(Beginning of Input for this task)
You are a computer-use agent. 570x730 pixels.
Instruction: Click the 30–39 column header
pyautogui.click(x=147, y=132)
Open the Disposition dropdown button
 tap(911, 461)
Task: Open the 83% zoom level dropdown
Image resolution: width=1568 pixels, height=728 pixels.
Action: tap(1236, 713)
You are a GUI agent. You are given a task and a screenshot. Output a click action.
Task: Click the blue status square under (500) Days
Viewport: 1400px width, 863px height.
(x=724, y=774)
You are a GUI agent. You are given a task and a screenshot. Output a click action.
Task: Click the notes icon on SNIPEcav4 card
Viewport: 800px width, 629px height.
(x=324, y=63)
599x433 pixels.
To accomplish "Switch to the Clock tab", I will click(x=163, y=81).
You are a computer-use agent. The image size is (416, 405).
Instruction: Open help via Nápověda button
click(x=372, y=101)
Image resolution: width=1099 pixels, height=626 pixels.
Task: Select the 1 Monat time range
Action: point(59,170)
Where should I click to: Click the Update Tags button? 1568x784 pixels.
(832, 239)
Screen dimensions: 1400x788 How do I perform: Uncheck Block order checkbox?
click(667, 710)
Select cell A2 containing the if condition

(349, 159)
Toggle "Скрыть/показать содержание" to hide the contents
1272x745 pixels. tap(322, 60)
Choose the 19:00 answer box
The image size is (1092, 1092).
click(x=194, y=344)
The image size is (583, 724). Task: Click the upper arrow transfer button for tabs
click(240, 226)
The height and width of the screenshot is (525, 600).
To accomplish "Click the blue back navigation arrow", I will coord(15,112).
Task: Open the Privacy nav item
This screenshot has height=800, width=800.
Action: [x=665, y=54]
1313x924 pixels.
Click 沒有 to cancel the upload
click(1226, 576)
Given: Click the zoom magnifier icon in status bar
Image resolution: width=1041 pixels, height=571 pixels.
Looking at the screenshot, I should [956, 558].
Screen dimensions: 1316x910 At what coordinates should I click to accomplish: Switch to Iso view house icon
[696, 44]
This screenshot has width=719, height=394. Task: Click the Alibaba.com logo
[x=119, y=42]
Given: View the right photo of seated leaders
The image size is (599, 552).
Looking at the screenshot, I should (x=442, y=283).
(End of Input for this task)
Using the entries above, return each line that includes the word "will".

## Task response
To accomplish "Switch to the Clock tab", I will click(x=163, y=81).
To accomplish "Click the blue back navigation arrow", I will coord(15,112).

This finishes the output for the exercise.